= Tekstfragment =
Na de nieuwe Bende-verhalen: “Ik vind de daders geen monsters”

De loden jaren tachtig werden niet alleen getekend door de drieste terreur die de Bende van Nijvel zaaide, maar ook door het extreem gewelddadige banditisme van de bende van Patrick Haemers en de politieke terreur van de CCC. Knack sprak met slachtoffers en nabestaanden van toen. Katapulteren de nieuwe feiten van nu hen terug in de tijd? “Als je je broer zo verliest, laat je je door niets nog uit het lood slaan.”

Franky Croes

De tweelingbroer van de door de bende Haemers vermoorde geldkoerier Ronny Croes

“Ik ben leerkracht geschiedenis. Deze week heb ik tijdens mijn les actualiteit nog de vergelijking gemaakt tussen de loden jaren tachtig en de aanslagen door de IS nu. Ik heb alle organisaties opgesomd die destijds met terreur te maken hadden. Het was veel erger dan nu. De jaren tachtig waren héél donkere jaren.”

“Mijn tweelingbroer is omgekomen bij een zeer gewelddadige overval van de bende-Haemers op een geldtransport in Groot-Bijgaarden op 31 januari 1989. Ik had het bericht op het nieuws gehoord, maar ik wist niet dat mijn broer het slachtoffer was. Normaal zat zijn dienst er al op, maar hij is die dag gebeld met de vraag of hij nóg een rit kon maken.”

“Mensen van het koerierbedrijf GMIC hebben me toen opgehaald en ingelicht. De politie hebben wij niet gezien of gehoord. Als er nu iets gebeurt, word je meteen omringd door psychologen, en dat is goed. Wij hebben destijds geen psychologische of juridische bijstand gekregen. Ik heb dat aangeklaagd bij politici. Dat heeft er mee voor gezorgd dat er een fonds voor slachtofferhulp is gekomen.”

“De nieuwe berichten over de Bende van Nijvel rakelen dat niet opnieuw op: ik leef al dertig jaar met dat verdriet. Na zoiets slaat niets je nog uit het lood. Ook al heeft Haemers zelfmoord gepleegd en hebben de andere daders achter de tralies gezeten, er blijven veel vragen onbeantwoord. Er is van alles wat niet klopt. Hoe is het mogelijk dat Haemers zonder enig probleem naar Brazilië kon reizen en weer terug naar ons land kon keren om wat overvallen te plegen? Hoe kán het dat een van de meest gezochte misdadigers zomaar het land in en uit kon als hij dat wilde? Sommige speurders wilden hem zeker pakken, maar ik heb altijd de indruk gehad dat er ook obstructie was van binnenuit.”

“Ik heb destijds ook allerlei aanwijzingen gegeven waar weinig mee is gebeurd. Ooit heeft een vroegere collega van me getuigd dat de familie Vanden Boeynants en de familie Haemers elkaar kenden. Mijn collega was opgegroeid in de buurt van de Louisalaan. Volgens haar kwam de familie Vanden Boeynants in de bar van de vader van Haemers. Zulke elementen zijn nooit ernstig genomen.”

= Geëxtraheerd materiaal =
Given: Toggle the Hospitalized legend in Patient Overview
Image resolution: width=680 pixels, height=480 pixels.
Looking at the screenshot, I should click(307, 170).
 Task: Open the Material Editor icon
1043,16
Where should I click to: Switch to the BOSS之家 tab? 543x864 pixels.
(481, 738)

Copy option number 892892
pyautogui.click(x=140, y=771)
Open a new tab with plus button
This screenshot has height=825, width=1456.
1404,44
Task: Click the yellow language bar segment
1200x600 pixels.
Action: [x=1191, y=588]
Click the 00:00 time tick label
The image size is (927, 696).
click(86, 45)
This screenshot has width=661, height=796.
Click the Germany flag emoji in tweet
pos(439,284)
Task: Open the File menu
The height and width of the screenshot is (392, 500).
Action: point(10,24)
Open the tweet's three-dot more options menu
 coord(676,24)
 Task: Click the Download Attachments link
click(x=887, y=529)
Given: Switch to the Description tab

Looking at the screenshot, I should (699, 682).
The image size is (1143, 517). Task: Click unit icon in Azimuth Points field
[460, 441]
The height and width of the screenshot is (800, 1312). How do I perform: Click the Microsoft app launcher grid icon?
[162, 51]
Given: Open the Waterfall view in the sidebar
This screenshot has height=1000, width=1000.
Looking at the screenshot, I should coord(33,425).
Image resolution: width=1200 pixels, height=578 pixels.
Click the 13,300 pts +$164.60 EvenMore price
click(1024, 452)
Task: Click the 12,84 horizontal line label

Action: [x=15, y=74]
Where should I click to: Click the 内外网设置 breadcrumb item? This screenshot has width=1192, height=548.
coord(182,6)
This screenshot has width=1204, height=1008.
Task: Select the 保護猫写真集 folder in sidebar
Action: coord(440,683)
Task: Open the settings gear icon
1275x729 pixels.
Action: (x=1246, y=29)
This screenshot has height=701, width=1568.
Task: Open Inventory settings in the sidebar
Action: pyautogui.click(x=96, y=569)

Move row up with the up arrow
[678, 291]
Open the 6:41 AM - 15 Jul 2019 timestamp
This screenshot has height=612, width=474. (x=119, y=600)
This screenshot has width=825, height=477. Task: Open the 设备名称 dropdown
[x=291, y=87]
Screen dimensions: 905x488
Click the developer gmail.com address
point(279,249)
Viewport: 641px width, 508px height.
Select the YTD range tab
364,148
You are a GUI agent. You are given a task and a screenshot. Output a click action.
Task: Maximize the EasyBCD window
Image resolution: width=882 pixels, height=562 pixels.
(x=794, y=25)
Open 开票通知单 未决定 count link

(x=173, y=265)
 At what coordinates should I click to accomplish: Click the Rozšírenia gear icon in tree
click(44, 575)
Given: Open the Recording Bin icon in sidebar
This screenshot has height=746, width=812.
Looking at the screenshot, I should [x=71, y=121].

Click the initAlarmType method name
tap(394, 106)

= Opdracht 1 =
Op welke datum en waar kwam volgens het artikel over de slachtoffers van de jaren tachtig de tweelingbroer van Franky Croes om?
= Opdracht 2 =
Geef voor elke bewering aan of ze klopt met het artikel over de slachtoffers van de jaren tachtig, en citeer de woorden die dat bepalen.
(a) Franky Croes geeft les in geschiedenis.
(b) De familie Croes kreeg destijds psychologische bijstand.
(c) Franky Croes werd door de politie op de hoogte gebracht van de dood van zijn broer.
= Opdracht 3 =
Neem de draad van het artikel over de slachtoffers van de jaren tachtig weer op en schrijf verder na de laatste zin.

= Antwoord 1 =
Op 31 januari 1989, bij een overval op een geldtransport in Groot-Bijgaarden.

= Antwoord 2 =
(a) Ja: "Ik ben leerkracht geschiedenis."
(b) Nee: "Wij hebben destijds geen psychologische of juridische bijstand gekregen."
(c) Nee: "Mensen van het koerierbedrijf GMIC hebben me toen opgehaald en ingelicht. De politie hebben wij niet gezien of gehoord."

= Antwoord 3 =
“Na al die jaren heb ik er afstand van genomen. Mededader Philippe Lacroix is intussen vrij. Op zich heb ik daar geen probleem mee, al klopt het niet dat wij daar enige inspraak in hadden. Ik vind die daders geen monsters, voor mij zijn ze veeleer het product van de maatschappij van toen.”

Peter Bultynck

Kreeg kogels in het been bij de overval op het GMIC-geldtransport in 1989

“Door al dit nieuws zie ik de beelden van de overval weer voor me – ze tonen het slechtste waartoe de mens in staat is -, maar ze halen me niet meer onderuit. Volgens mijn vrouw ben ik een harde. Ik heb het er twee jaar heel moeilijk mee gehad, ik kon niet meer slapen. Daarna heb ik geprobeerd om er niet meer aan te denken, zodat ik verder kon met mijn leven. Het is bijna dertig jaar geleden, het is voorbij. Het helpt niet om eraan te blijven denken. Het brengt Ronny (Croes, nvdr.) ook niet terug.”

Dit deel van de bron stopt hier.